Exercise brief: Each line holding the string "computer" is to be copied from the data.

Material provided:
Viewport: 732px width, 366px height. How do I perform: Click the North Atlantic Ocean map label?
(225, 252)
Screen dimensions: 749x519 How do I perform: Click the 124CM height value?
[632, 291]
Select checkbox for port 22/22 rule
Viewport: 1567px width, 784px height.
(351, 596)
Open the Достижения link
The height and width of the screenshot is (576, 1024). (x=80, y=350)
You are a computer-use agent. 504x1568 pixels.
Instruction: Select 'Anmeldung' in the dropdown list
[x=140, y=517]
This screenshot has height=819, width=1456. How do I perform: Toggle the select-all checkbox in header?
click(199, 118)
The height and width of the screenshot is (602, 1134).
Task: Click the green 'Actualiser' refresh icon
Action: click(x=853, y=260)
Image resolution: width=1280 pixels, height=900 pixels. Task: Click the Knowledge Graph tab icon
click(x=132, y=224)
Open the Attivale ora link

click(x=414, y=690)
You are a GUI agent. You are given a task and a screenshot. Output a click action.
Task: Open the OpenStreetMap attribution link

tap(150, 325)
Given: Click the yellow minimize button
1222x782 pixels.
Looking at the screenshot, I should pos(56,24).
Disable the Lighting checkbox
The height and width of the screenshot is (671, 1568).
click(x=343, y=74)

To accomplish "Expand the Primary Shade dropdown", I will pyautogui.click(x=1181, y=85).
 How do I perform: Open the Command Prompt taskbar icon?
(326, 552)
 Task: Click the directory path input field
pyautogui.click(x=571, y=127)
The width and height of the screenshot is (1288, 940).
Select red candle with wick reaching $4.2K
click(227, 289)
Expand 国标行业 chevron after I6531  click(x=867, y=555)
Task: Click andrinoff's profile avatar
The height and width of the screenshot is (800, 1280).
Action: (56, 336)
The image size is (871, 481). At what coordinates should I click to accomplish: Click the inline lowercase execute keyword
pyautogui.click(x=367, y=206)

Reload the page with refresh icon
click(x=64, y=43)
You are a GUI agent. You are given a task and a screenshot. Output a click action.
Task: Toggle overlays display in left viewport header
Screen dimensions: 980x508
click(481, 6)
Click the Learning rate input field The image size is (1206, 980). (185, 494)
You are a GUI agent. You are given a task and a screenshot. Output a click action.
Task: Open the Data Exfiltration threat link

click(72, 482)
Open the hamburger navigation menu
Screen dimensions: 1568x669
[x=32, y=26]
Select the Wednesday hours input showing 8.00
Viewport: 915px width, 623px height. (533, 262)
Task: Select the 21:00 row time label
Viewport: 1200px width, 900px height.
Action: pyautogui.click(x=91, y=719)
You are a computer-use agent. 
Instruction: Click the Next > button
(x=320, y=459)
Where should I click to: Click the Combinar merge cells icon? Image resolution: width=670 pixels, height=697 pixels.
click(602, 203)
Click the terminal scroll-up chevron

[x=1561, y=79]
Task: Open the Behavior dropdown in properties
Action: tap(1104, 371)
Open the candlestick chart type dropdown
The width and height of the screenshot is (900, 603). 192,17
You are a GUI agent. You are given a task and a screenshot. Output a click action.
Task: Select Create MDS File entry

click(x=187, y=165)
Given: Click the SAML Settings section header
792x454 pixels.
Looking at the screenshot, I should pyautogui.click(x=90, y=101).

Task output:
You are a computer-use agent. 504x1568 pixels.
You are a computer-use agent. 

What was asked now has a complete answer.